I accidentally formatted my SD card before backing up my pictures, and now I’m trying to recover important photos from it. The card had family and travel images I really need back, and I’m not sure what to do first or which SD card photo recovery method is safest.
I know this one. I formatted the wrong SD card after a late shoot and felt sick the second I saw the confirmation screen. If you did the same thing, first move is simple. Stop using the card now. Take it out of your camera, phone, drone, whatever is still touching it.
Most devices do a quick format. That wipes the file index, not the photo and video data itself. So your files are often still sitting on the card. The danger starts when you keep recording or copying new stuff onto it. New data writes over the old blocks, and once that happens, recovery drops off fast. If your SD card has the small physical lock switch, slide it to Lock before putting it in your computer. I did this after one bad mistake and it helped me avoid extra writes from the system.

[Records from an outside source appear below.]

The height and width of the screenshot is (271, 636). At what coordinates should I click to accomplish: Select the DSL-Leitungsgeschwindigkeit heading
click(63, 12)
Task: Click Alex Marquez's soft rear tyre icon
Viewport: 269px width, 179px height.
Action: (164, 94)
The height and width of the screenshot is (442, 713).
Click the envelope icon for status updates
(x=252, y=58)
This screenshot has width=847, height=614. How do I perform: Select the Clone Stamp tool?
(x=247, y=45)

I would skip command line fixes for this. CHKDSK and similar tools are for damaged file systems. They are not built for recovering files from a formatted card, and I have seen them leave things messier than before.

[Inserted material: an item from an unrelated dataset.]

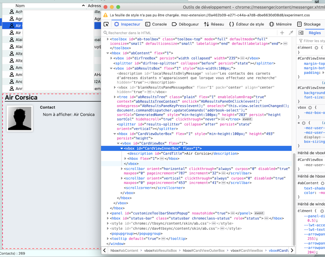The height and width of the screenshot is (257, 325).
Task: Click the add new node plus icon
Action: coord(282,33)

What worked better for me was recovery software. Out of the stuff I tried, Disk Drill pulled back the most usable files, esppecially video. That part matters. Video files on SD cards often end up split across the card, and a lot of free tools find the pieces but return clips you can't open. Disk Drill has an Advanced Camera Recovery mode made for fragmented camera footage, plus RAW photos and other files.
The basic process is:
- Use a decent card reader and connect the locked SD card to your computer.
- Install and open Disk Drill.
- Pick the SD card and start the scan.
- Check the results. If a file previews fine, your odds are good for a clean recovery.

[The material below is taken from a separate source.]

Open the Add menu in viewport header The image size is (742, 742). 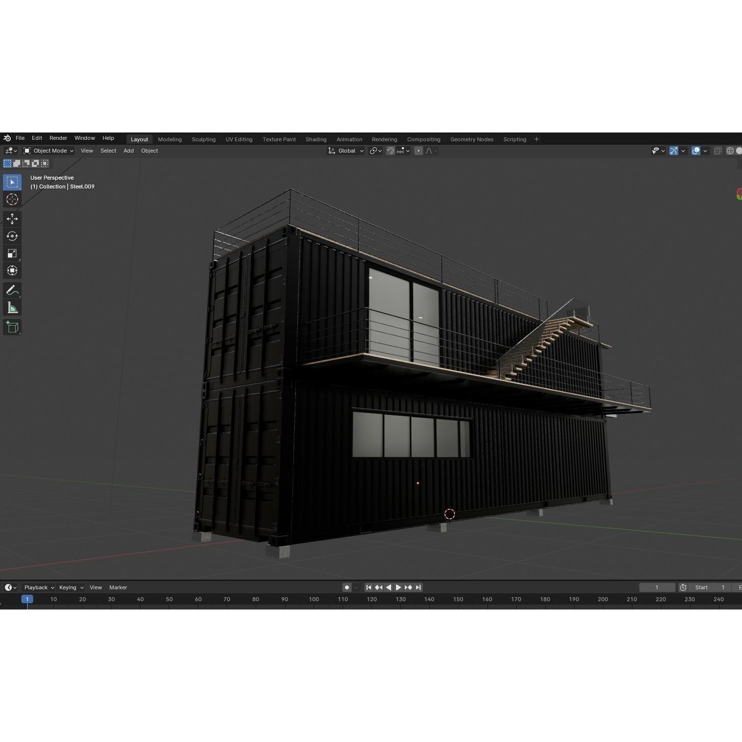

One more rule, and this part matters almost as much as stopping use in the first place. Do not save recovered files back to the formatted SD card. Send them to your computer drive or a separate external drive. If you recover onto the same card, you overwrite the data you're trying to save. I have seen people do this in a panic and lose the second chance.
If you did not keep shooting after the format, there is a decent shot your files still show up in the scan. I’d start there.
First thing, check what kind of format happened. A quick format leaves a much better recovery rate than a full format. On SD cards from cameras, quick format is common. If you shot new photos after the mistake, recovery odds drop fast.
I agree with @mikeappsreviewer on one part, stop writing to the card. I disagree a bit on one point though. The lock switch helps prevent accidental writes, but some readers ignore it, so do not treat it like a guarantee.
What I’d do next:
-
Try the card in a different reader.
Bad readers cause scan errors more often than people think. -
Make a byte-for-byte image of the SD card first.
Use a disk imaging tool and save the image to your computer. Then scan the image, not the card. This protects the original card if the reader glitches or the card starts failing. If the card has any read errors, this step matters a lot. -
Run recovery software on the image.
Disk Drill is a solid pick for photo recovery from formatted SD cards, esp if the card came from a camera and had JPG, RAW, MP4, or MOV files. PhotoRec is free, but file names and folders often come back messy. Recuva is fine for simple cases, less so for formatted media. -
Sort results by file type and preview.
Previewing matters. If previews open, your files are often intact. Start with JPG and your camera’s RAW format. -
Save recovered files to a different drive.
Not back to the SD card. Sounds obviuos, people still do it in a panic.
If you want a readable breakdown of SD card photo recovery tools and methods, this helps:
best ways to recover deleted photos from SD cards
If Disk Drill finds lots of files with corrupted previews, the card may have deeper issues than a simple format. At that point, working from an image file gives you the safest second pass.
If the card was formatted but not reused much, your odds are still decent. I’d do one thing a little differently than @mikeappsreviewer and @chasseurdetoiles though: before spending time trying every scan mode, check whether the card is healthy first. If the SD card is suddenly slow, disconnecting, or throwing read errors, this is no longer just a “formatted card” problem. In that case, every extra read can make recovery worse.
My order would be:
- Stop using the SD card
- Test it in a reliable reader
- If it behaves weird, image/clone it first
- Then scan with recovery software
- Recover to another drive only
I also would not waste much time on built-in repair tools. They’re for filesystem repair, not photo recovery after format.
For the actual recovery part, Disk Drill is a solid choice for formatted SD card photo recovery because it tends to do well with camera media, especially if you had JPG, RAW, MOV, or MP4 files. One thing I like is the preview step. If your family/travel photos preview correctly, that’s usually a very good sign. If filenames and folders matter less than getting the images back, that can still be a win.
One more thing people forget: if this was from a phone or action cam that used encryption or app-specific storage, recovery can get weird fast. Camera SD cards are usually much easier than phone storage.
Also, this thread might help if you want to compare what other people tried in a similar situation: real user discussion on recovering photos after accidentally formatting an SD card
Big picture: if it was a quick format and you didn’t keep shooting, recovery is very possible. If you did keep using it, be realistic, some files may come back broken or missing. That part kinda sucks, but it’s true.